False Claims Act litigants are anticipating a decision from the Court of Appeals for the D.C. Circuit in a case concerning the taxation of e-discovery costs in a False Claims Act case. The issue at hand is what costs winning parties can recover related to e-discovery under the federal taxation of costs statute. The decision will have significant implications for qui tam relators who file their cases under the whistleblower provisions of the False Claims Act.

In the case, United States of America ex rel. Harry Barko v. Halliburton Company, KBR filed a bill of costs with the D.C. District Court seeking $58,894.01 in e-discovery costs against Barko. The District Court approved and ordered Barko to pay the full amount. Barko argued before the D.C. Circuit that taxable copying costs associated with e-discovery only include those “actually, and directly, related to the electronic copying of produced discovery documents.” According to Barko, $58,531.60 of the amount requested is not for copying costs. The amount is for costs related to KBR’s e-discovery process, including charges for server hosting fees, labor for searching through prospective discovery documents, and other preparatory steps that occur before the actual copying and production of responsive documents.

This litigation began when whistleblower Harry Barko filed a qui tam False Claims Act case in 2005 against Kellogg Brown & Root (KBR), his former employer. The United States declined to intervene in 2009, and KBR ultimately prevailed at the summary judgment stage in 2017.

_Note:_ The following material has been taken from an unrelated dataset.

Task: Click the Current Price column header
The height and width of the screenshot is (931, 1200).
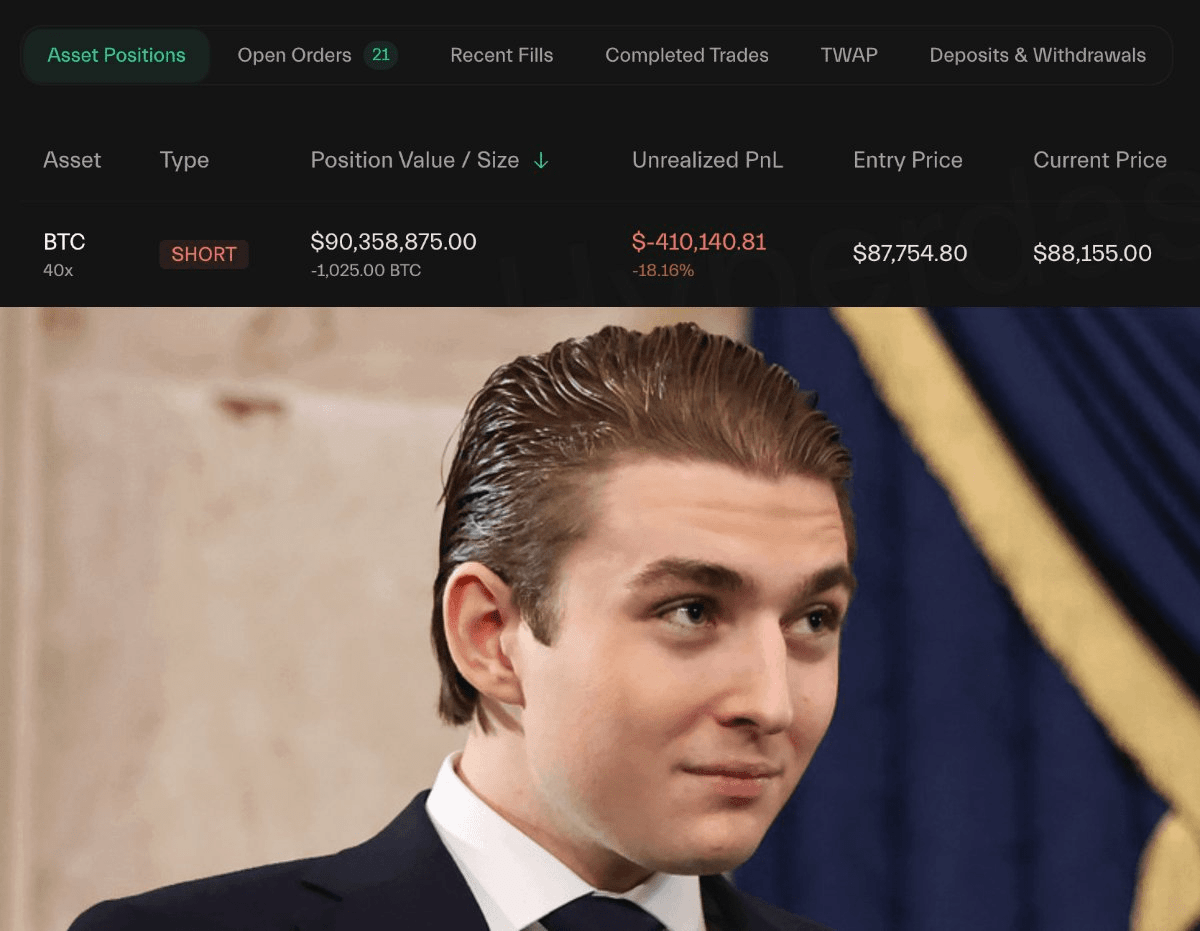Action: [1100, 160]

Federal Rule of Civil Procedure 54(d)(1) provides for the prevailing party to recover litigation costs from the losing party. However, 28 U.S.C. § 1920 limits this rule and allows “a judge or clerk of any court of the United States” the discretion to tax costs only if those costs fall into one of several enumerated categories, including “the costs of making copies of any materials where the copies are necessarily obtained for use in the case.”

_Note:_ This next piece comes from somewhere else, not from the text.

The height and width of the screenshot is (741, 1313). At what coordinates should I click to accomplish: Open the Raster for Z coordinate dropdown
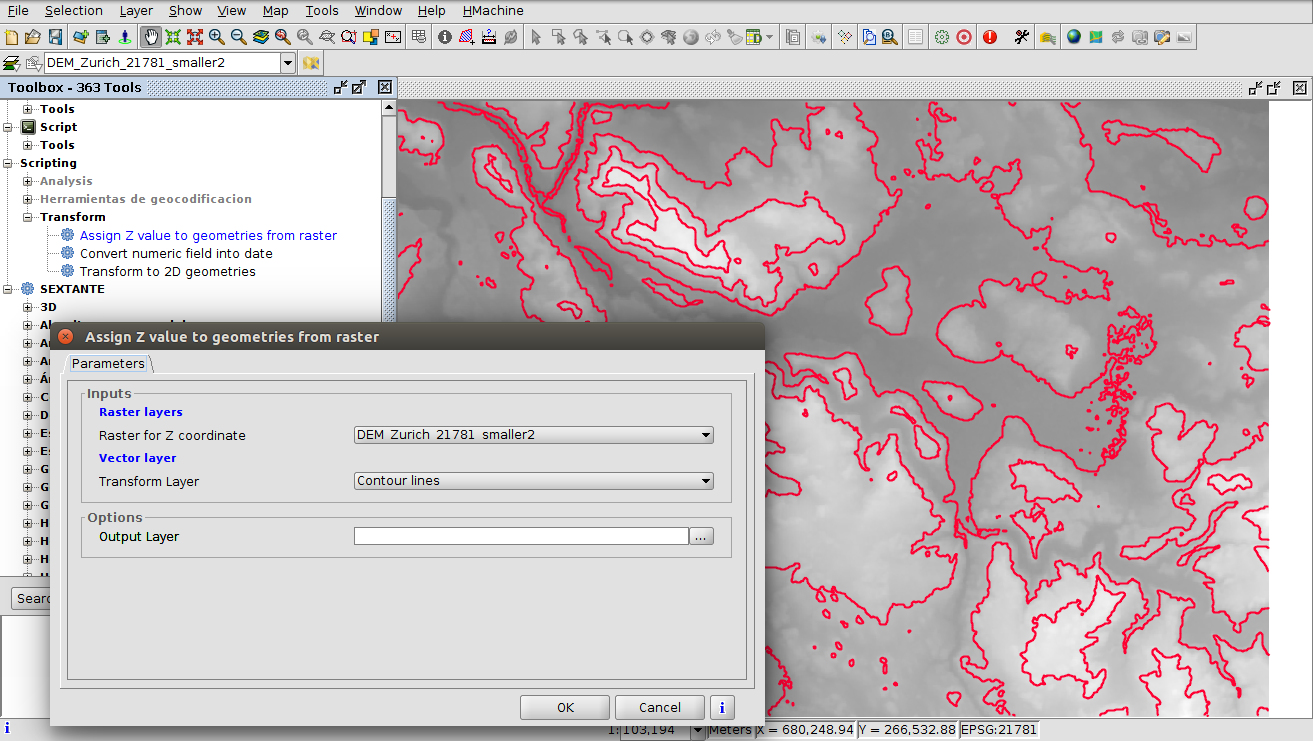tap(534, 435)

Other circuits have addressed similar issues regarding taxing e-discovery costs and arrived at similar conclusions, which is that 28 U.S.C. § 1920 only covers costs directly related to the electronic copying of produced discovery documents, not the substantially higher costs for other tasks and processes related to the e-discovery process as a whole.

Whistleblower attorney Todd Yoder, an associate at Kohn, Kohn & Colapinto, argued this case on behalf of Mr. Barko before the Court of Appeals on February 6, 2020.